Cybersecurity is a big issue at the moment. Do you think modern warfare is now about nation states trying to infiltrate each other’s IT systems as much as it is fighting on the ground?
Certainly – whether we see the results of this new sort of Cold War first hand or not. It may not be as bombastic as the Blitz, but so much infrastructure now is underpinned by connected technology that entire systems we take for granted, like the water network or electricity grid, are vulnerable to remote attack.
And of course there’s the evidence of political manipulation through social media – it’s a whole new form of warfare.
What are you really excited about in the next 20 years when it comes to technology and what truly terrifies you?
An increasingly-accessible world excites me – democratising technologies like driverless cars and augmented reality headsets. The gadgetry that will open up opportunities and skillsets that once would have required major tutelage.

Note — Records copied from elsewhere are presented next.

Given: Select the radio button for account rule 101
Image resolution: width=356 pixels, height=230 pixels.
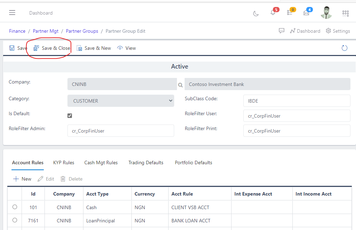Looking at the screenshot, I should [x=14, y=207].
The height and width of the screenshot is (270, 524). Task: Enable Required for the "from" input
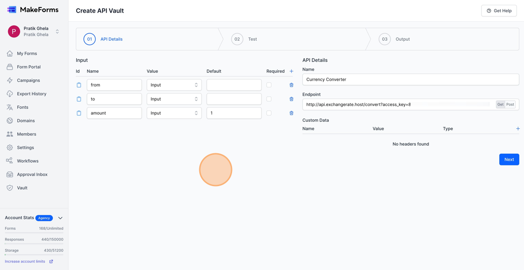(x=269, y=85)
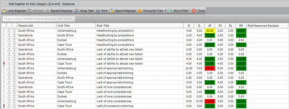This screenshot has width=289, height=109.
Task: Click the up-arrow icon on the first Johannesburg row
Action: click(x=9, y=31)
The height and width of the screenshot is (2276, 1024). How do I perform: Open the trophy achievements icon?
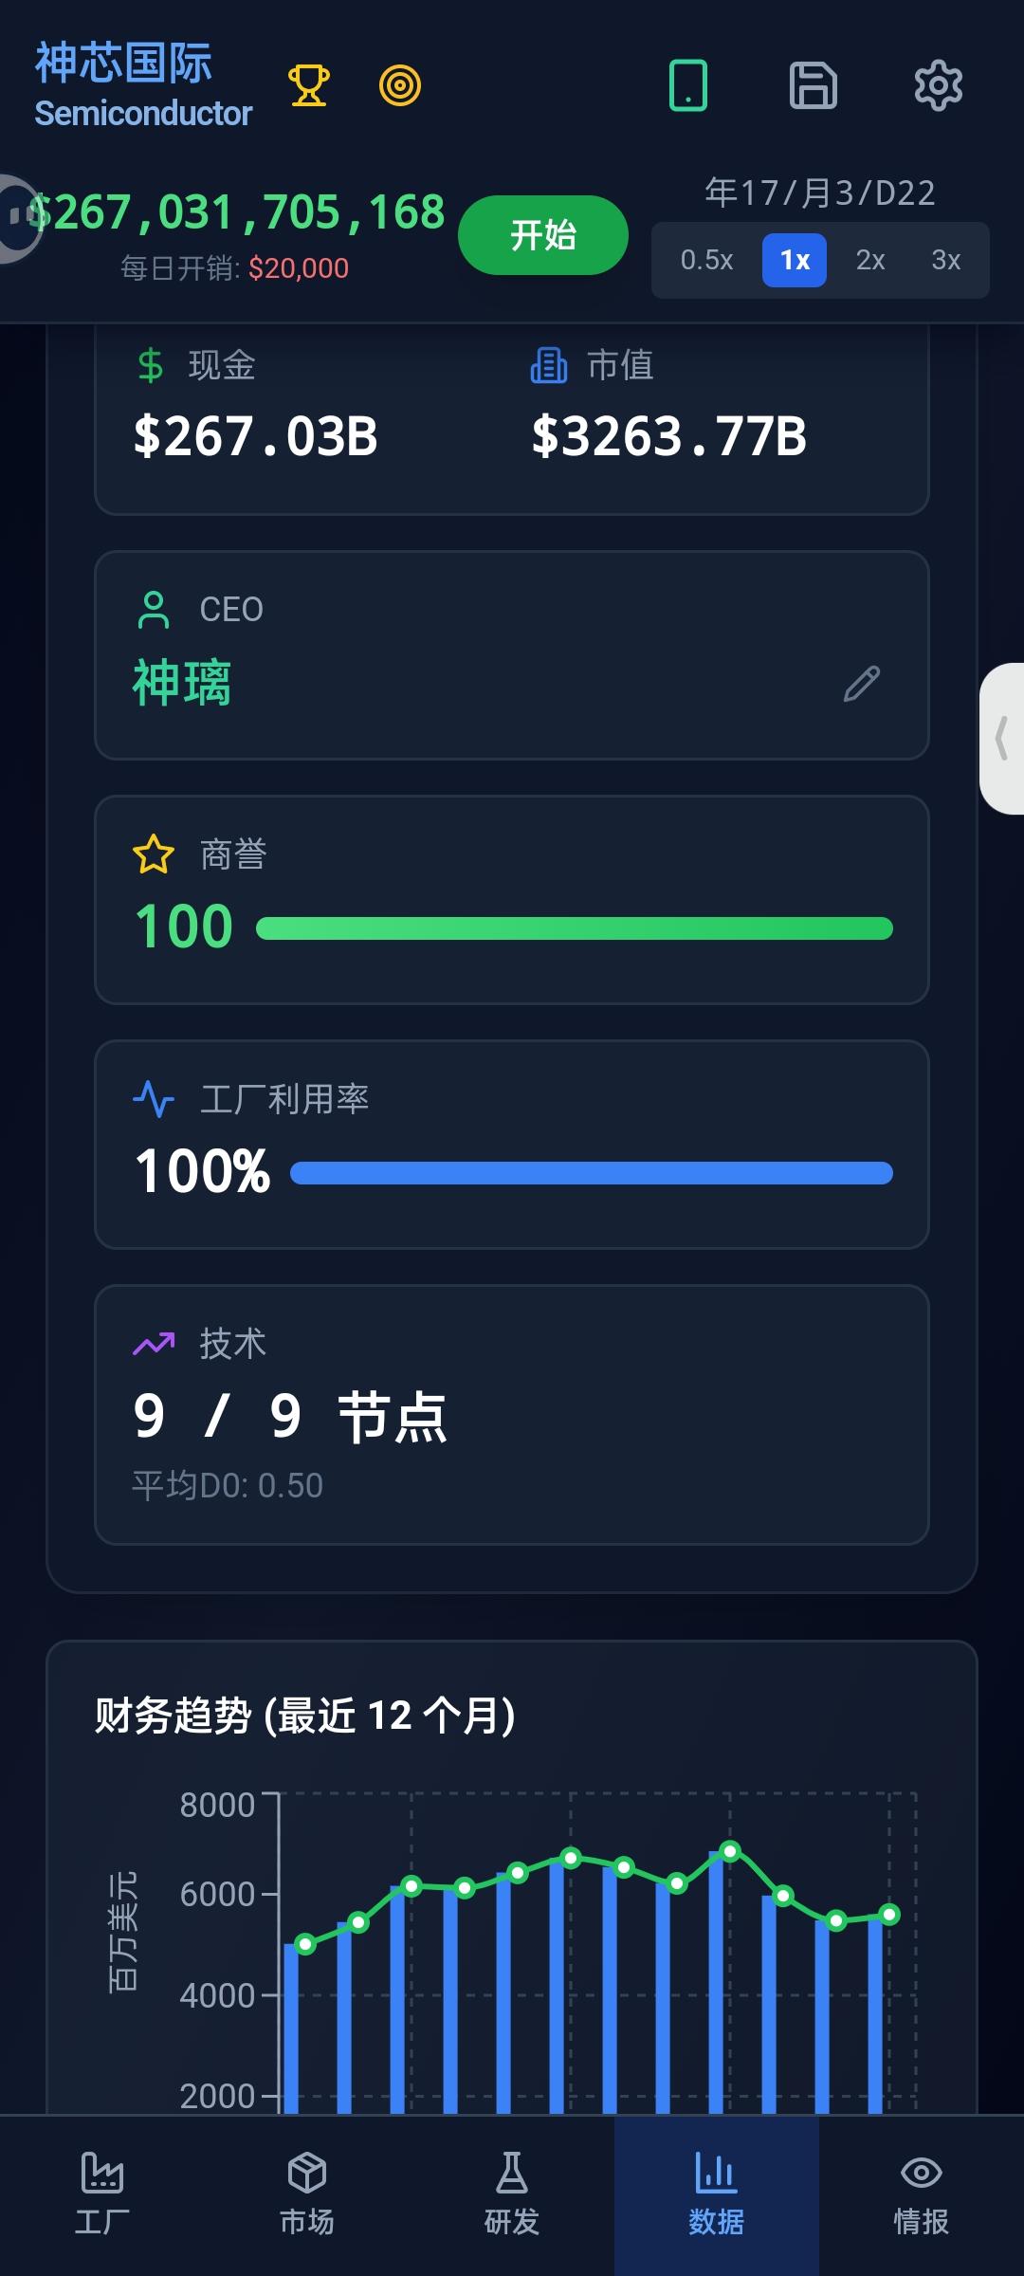pos(308,85)
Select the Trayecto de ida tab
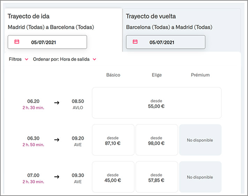 coord(29,16)
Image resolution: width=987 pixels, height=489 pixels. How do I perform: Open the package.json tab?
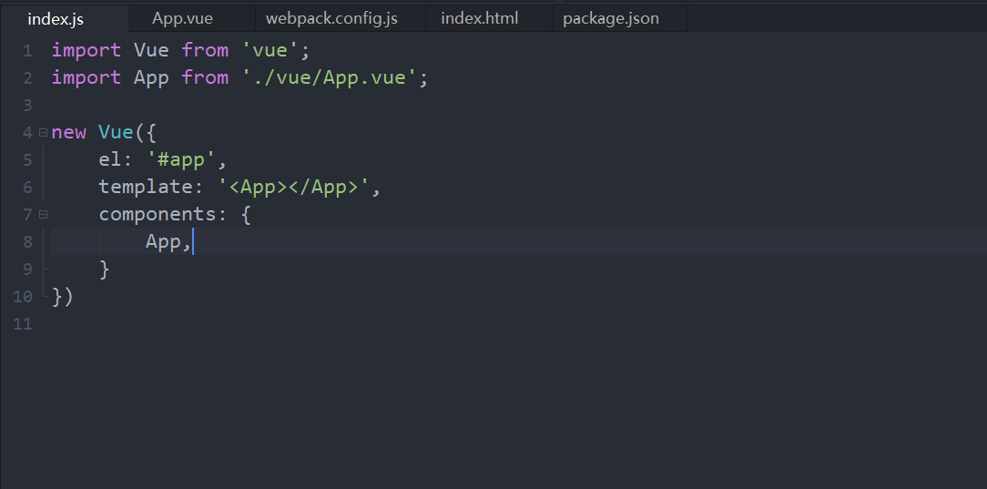(611, 19)
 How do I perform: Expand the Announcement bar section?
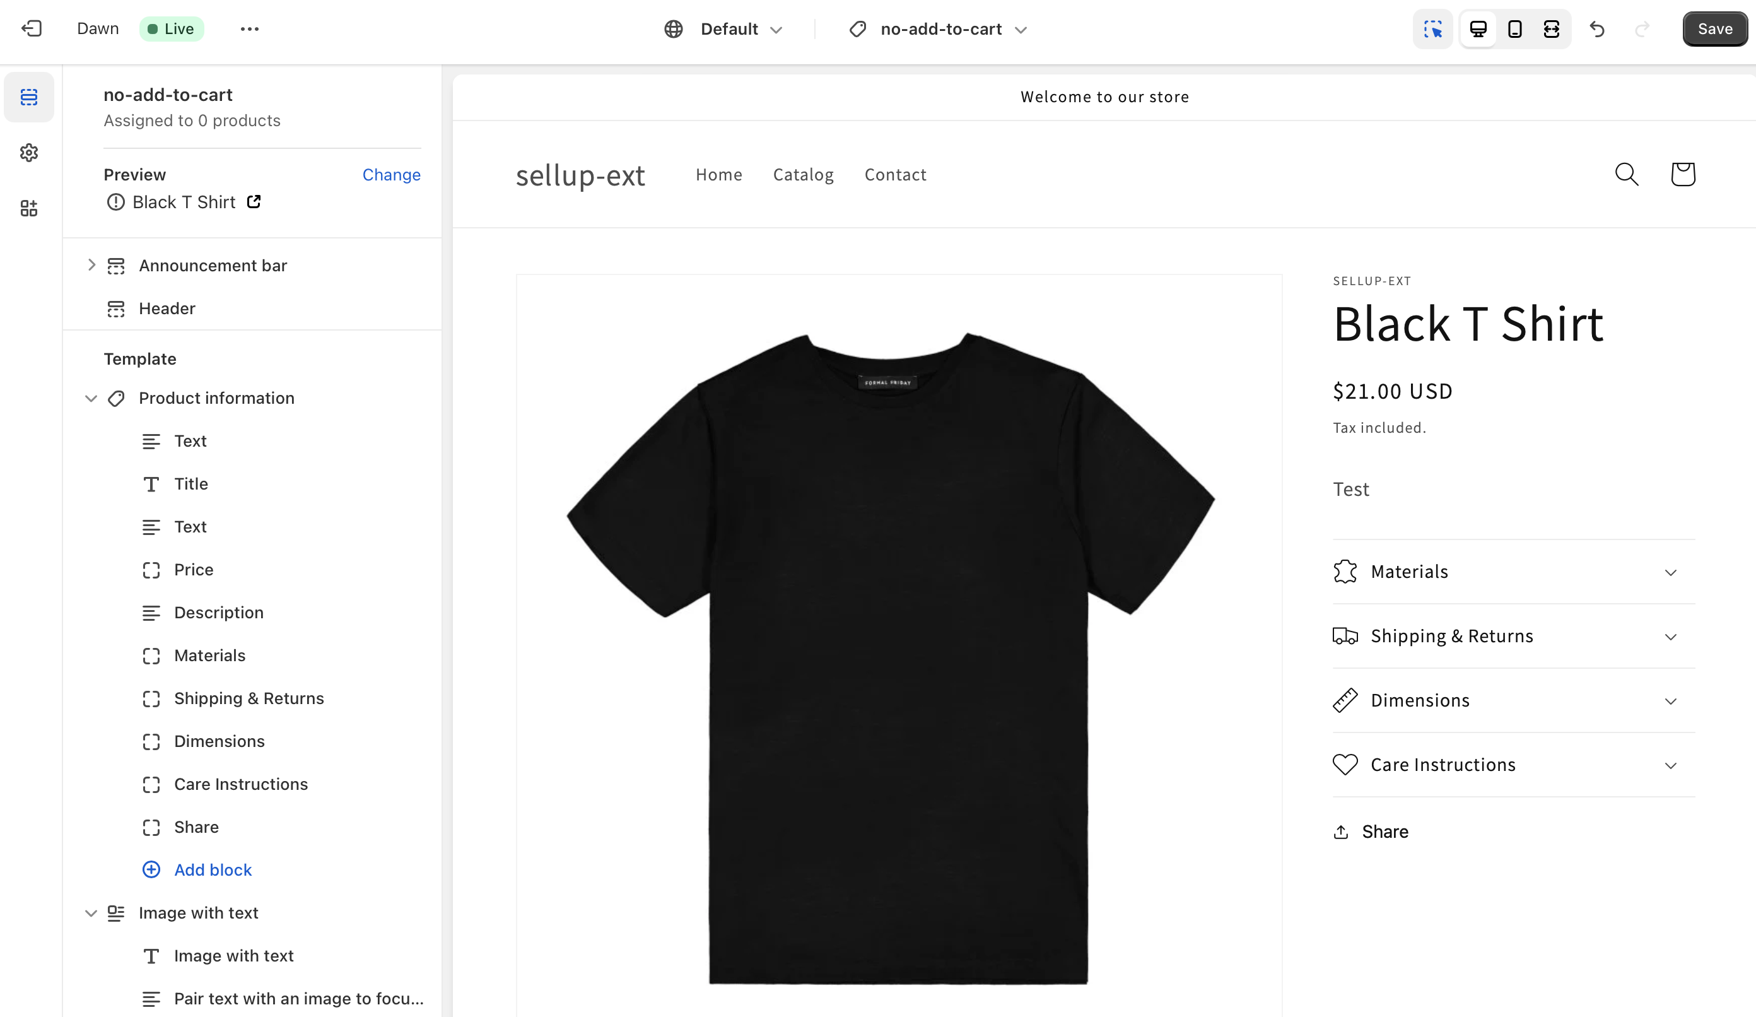(x=91, y=265)
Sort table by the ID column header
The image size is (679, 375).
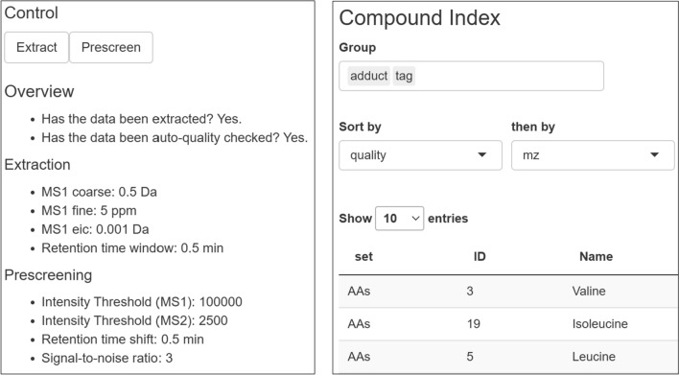point(480,256)
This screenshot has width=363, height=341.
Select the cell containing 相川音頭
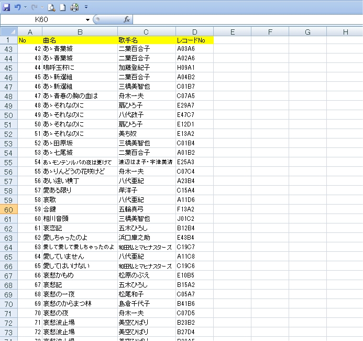click(80, 219)
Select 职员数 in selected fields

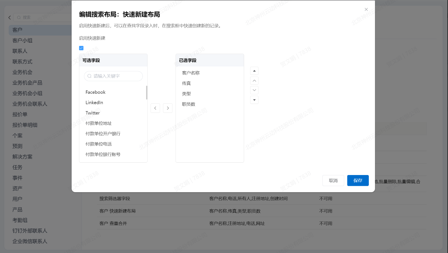point(188,104)
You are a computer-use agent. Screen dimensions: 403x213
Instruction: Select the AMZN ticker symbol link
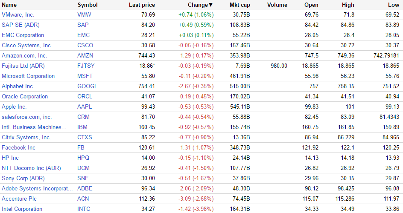click(85, 56)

But I’m also afraid of giving too much of ourselves over to technology, and those left behind by an increasing emphasis on tech literacy.
Do you think technology has made us less empathetic and less communicative than ever before? After all it seems we don’t talk any more, we just text or post messages via social media.
I’d say the opposite actually – it just amplifies your personality. If you’re a chatty person you’ll hold court on several messaging platforms, and organise the sort of giant meet ups that only a networked world can allow. And if you’re a ‘troll’, you’d have been a nasty piece of work probably offline too.
I think it’s just much more visible now. While that can be frightening, especially in terms of some of the extreme views the murkier corners of the web throws up, it should make us more proactive too – the surfacing of worrying subcultures, misogynists, racists and so forth gives us an opportunity to take stock and find ways to combat them. You can’t feign ignorance any more to the wrong doings of some people in society – everyone is accountable.
AR and VR seem to have been around for ages. Do you think virtual reality will ever become a mass market proposition or do you think it’s held back by people having to wear special headsets?
I’d love to see VR go mainstream. I’m still waiting for a holodeck-like version of Jurassic Park that I can wonder around without getting eaten! VR has come on leaps and bounds, but it’s still a niche area – it’s expensive, and it still doesn’t quite meet the historic pop-culture expectations of what should be possible yet.
It’s good fun, but not yet a replacement for reality by any measure. But every time I try a new headset, progress is being made. If it remains a steadily growing special interest thing, I’d be personally happy enough with that.
AR is a different beast altogether though, and I now agree with the consensus that it’ll have far bigger everyday reach. If only because expectations around what AR can be are just blossoming now, and the fact that, whether using a mobile phone or some sort of connected spectacles, you’ll be placing AR imagery onto the real world around you, rather than locking yourself into a more claustrophobic VR experience.